The answer to this is that we have to start somewhere, and I am a granny who happens to think that action is needed now. I believe there are others who think so, too.

Grannies have some advantages. We have lived long enough to have seen changes in our climate and our society and not like what we see. We are often retired and have time and underpinnings to be able to devote a considerable portion of our energy to the effort of reducing human impact on the environment, especially the atmosphere.

We know that “older means bolder.” What do we have to lose compared to what our grandchildren may not have?

I want my grandchildren to grow up in a world where there is clean water and air, healthy food, and where nature is usually friendly and beautiful. I do not want them to live in a world with frequent flooding, drought, heat that kills, and strong storms that require immense financial and emotional resources to recover from.

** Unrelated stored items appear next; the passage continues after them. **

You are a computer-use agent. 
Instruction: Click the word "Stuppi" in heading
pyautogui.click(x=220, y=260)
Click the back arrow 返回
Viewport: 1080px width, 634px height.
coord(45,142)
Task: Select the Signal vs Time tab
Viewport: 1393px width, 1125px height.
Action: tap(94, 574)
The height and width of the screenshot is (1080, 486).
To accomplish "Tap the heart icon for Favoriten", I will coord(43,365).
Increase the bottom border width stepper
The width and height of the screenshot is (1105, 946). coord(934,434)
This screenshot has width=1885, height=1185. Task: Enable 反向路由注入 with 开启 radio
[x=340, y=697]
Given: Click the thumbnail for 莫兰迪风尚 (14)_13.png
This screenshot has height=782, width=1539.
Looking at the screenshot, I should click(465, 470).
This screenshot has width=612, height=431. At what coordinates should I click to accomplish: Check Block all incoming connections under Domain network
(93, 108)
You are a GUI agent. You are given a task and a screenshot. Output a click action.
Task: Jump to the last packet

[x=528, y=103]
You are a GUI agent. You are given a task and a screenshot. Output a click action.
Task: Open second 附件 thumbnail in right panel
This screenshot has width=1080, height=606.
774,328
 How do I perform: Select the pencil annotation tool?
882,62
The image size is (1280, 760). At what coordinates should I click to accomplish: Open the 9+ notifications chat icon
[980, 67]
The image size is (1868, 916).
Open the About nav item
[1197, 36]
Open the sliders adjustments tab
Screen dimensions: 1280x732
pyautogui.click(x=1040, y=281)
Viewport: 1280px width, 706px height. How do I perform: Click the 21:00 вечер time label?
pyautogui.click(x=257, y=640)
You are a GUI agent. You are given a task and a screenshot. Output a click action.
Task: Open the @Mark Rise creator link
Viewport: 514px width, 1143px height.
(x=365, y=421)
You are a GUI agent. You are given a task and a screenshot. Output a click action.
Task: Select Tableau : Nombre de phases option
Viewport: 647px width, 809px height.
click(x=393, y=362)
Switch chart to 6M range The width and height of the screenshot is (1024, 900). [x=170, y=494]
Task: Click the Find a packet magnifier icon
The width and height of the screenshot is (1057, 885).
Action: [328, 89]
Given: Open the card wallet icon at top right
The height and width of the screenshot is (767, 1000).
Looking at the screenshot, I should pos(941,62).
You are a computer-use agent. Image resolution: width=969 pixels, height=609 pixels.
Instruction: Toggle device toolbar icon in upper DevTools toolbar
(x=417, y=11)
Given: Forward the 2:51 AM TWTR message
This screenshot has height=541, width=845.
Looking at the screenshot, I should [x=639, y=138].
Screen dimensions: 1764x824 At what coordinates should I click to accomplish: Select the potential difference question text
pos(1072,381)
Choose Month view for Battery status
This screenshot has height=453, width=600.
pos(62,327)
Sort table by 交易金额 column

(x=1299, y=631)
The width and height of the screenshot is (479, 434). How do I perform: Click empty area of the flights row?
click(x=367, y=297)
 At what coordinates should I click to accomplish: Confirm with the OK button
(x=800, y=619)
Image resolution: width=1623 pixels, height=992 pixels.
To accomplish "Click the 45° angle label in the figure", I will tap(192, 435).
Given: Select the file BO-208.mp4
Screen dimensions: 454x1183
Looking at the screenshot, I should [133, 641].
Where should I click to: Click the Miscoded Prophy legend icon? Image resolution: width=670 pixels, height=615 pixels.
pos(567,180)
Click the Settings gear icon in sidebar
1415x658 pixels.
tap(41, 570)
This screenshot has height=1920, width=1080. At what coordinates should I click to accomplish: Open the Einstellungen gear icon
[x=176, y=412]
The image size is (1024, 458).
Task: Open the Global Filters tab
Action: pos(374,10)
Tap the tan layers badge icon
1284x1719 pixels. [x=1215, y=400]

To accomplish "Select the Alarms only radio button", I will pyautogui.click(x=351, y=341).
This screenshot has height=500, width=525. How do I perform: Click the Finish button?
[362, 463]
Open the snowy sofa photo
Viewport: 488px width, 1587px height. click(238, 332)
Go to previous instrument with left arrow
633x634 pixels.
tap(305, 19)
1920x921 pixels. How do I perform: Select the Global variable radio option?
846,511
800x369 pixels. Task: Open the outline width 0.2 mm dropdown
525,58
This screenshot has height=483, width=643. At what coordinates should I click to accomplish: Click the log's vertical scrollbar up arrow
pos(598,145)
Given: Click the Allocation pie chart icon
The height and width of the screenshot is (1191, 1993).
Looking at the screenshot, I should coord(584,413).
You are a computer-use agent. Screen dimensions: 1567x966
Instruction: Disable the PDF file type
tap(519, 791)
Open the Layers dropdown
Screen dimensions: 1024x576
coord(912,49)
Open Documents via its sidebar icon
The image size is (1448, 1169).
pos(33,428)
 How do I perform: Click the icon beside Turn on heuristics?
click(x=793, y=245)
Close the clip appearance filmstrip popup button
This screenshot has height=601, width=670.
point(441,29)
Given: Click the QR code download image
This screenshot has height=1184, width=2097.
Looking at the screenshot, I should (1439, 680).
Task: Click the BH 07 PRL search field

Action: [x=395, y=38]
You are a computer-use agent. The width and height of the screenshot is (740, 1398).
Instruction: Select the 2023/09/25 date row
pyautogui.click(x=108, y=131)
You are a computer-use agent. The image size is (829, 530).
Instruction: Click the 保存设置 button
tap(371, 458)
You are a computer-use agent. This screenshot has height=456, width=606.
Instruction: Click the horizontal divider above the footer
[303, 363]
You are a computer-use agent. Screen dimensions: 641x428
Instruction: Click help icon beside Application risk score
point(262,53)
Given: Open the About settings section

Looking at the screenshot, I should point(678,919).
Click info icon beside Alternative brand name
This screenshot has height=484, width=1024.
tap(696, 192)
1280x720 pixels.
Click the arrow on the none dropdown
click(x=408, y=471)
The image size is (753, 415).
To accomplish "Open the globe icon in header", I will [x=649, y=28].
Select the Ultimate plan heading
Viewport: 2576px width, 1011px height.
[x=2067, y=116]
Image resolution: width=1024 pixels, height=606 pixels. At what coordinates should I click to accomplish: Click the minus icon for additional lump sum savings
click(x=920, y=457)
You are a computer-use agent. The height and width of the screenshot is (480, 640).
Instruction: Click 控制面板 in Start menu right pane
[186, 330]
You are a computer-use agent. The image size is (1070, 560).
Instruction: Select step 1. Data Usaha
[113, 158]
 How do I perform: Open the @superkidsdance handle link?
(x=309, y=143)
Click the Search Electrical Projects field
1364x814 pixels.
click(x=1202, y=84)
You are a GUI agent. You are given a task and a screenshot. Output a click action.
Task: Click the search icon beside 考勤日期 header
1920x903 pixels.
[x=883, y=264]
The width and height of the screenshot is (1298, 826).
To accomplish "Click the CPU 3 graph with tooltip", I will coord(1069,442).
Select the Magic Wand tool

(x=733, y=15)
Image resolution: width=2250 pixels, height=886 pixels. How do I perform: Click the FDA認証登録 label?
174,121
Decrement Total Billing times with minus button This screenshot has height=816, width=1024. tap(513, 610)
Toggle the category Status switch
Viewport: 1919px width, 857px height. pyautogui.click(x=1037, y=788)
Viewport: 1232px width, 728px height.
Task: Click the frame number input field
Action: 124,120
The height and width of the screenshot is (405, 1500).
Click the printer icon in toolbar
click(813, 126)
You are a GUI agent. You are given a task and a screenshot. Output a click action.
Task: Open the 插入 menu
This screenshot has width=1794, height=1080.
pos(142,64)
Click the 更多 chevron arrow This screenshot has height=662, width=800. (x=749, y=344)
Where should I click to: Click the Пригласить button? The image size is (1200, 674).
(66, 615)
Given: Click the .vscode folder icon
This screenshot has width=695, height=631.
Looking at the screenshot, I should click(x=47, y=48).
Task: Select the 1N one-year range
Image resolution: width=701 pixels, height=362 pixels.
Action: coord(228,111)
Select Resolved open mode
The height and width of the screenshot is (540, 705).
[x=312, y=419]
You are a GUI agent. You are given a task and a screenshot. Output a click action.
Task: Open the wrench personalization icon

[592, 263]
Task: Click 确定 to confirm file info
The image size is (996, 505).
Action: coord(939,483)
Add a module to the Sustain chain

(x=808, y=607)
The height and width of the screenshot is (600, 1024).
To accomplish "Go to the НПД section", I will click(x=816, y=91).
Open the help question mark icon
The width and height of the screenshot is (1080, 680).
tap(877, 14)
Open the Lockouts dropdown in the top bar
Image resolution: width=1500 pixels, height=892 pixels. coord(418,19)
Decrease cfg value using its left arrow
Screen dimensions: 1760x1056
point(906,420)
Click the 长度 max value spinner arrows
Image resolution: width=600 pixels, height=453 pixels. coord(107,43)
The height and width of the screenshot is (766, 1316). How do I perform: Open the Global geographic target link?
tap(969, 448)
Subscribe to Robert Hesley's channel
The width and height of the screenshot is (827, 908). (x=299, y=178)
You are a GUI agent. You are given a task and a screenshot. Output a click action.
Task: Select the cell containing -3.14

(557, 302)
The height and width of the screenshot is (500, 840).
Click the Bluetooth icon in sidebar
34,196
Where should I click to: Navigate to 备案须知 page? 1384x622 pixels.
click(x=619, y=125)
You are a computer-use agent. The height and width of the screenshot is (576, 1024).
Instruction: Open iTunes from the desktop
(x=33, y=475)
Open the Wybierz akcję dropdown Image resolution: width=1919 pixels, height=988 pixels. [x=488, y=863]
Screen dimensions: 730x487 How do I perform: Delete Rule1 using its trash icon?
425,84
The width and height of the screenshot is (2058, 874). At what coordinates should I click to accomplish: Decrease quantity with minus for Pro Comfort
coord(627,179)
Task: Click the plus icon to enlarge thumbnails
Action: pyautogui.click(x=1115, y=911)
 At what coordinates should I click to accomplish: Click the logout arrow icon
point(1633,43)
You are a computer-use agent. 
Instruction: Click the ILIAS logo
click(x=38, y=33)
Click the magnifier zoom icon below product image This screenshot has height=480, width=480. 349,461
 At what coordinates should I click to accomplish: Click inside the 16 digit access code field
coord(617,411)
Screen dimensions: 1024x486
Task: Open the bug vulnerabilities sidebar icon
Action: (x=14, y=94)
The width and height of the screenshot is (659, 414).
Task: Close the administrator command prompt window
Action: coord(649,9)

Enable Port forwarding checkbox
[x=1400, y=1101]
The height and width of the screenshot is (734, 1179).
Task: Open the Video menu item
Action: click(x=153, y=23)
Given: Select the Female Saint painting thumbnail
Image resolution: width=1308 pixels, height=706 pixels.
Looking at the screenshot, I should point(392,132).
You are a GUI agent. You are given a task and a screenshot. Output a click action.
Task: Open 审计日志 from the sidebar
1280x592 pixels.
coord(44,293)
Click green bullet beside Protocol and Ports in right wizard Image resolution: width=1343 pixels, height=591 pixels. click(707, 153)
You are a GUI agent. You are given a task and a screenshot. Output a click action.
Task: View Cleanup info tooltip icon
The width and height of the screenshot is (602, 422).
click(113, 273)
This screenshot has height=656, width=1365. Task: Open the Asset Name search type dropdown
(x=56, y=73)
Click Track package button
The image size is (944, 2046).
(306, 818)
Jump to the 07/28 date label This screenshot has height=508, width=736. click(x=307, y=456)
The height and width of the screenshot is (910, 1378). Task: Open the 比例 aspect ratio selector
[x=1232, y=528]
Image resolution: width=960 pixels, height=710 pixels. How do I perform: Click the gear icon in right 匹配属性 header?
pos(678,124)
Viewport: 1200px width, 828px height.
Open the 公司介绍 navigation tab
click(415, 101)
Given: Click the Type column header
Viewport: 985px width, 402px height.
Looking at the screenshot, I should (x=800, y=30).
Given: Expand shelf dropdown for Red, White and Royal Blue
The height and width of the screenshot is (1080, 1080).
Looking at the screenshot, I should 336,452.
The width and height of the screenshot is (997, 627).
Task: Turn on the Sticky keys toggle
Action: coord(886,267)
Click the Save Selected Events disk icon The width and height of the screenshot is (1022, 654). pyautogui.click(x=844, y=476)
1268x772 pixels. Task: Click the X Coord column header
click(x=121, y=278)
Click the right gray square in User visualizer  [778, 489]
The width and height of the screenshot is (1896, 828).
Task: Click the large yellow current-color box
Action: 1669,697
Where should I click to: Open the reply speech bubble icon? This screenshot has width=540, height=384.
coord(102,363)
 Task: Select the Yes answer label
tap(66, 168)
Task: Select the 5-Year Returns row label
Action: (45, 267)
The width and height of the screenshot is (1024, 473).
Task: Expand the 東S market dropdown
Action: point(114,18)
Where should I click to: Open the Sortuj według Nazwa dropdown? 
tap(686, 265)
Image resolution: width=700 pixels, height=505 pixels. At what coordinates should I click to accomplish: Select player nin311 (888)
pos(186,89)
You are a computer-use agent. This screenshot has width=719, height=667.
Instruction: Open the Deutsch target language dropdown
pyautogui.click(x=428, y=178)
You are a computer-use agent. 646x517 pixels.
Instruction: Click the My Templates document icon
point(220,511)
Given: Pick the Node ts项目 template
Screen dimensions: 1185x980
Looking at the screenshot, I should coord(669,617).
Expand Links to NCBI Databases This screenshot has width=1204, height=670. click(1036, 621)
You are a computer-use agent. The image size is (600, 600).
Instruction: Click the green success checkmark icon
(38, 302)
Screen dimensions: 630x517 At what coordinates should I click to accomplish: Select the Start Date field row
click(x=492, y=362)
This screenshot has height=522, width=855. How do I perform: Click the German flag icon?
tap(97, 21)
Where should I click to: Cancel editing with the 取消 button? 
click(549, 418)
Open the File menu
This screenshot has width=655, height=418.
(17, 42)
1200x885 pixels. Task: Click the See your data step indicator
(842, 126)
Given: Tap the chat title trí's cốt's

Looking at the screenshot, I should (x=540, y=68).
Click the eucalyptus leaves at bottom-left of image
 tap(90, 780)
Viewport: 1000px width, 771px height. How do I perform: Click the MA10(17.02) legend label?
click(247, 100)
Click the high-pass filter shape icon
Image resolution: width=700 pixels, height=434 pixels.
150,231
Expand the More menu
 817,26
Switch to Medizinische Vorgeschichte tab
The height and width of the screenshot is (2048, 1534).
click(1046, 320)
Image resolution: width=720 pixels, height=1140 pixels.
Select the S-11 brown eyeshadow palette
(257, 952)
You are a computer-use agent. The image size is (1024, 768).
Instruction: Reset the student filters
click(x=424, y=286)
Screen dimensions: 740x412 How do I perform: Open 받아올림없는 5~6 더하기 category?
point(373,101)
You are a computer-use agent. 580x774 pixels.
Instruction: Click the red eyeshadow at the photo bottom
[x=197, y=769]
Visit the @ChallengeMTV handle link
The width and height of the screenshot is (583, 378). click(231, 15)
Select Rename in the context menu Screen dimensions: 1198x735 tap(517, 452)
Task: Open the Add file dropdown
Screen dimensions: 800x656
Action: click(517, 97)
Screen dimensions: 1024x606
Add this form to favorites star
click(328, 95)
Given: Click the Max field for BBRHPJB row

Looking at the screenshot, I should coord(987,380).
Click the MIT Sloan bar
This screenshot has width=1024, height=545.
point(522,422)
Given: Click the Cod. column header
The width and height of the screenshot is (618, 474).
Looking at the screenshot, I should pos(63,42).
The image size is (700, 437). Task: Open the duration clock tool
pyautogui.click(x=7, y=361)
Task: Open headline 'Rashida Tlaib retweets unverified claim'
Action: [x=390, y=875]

I live in Iowa and went through the floods in 2008. I know that this scenario will be repeated all over this country and the rest of the world if we do not do everything in our power to reduce the use of fossil fuels that contribute to climate change.

Two women friends—also grandmothers—Beth Robbins and Ann Christenson, and I read James Hansen’s Storms of My Grandchildren. We trust NASA’s top climate scientist of many years to be honest about what lies ahead if we do not curb our carbon addiction and if we continue to extract oil from dirty tar sands and natural gas by fracking. “Game Over,” is his conclusion….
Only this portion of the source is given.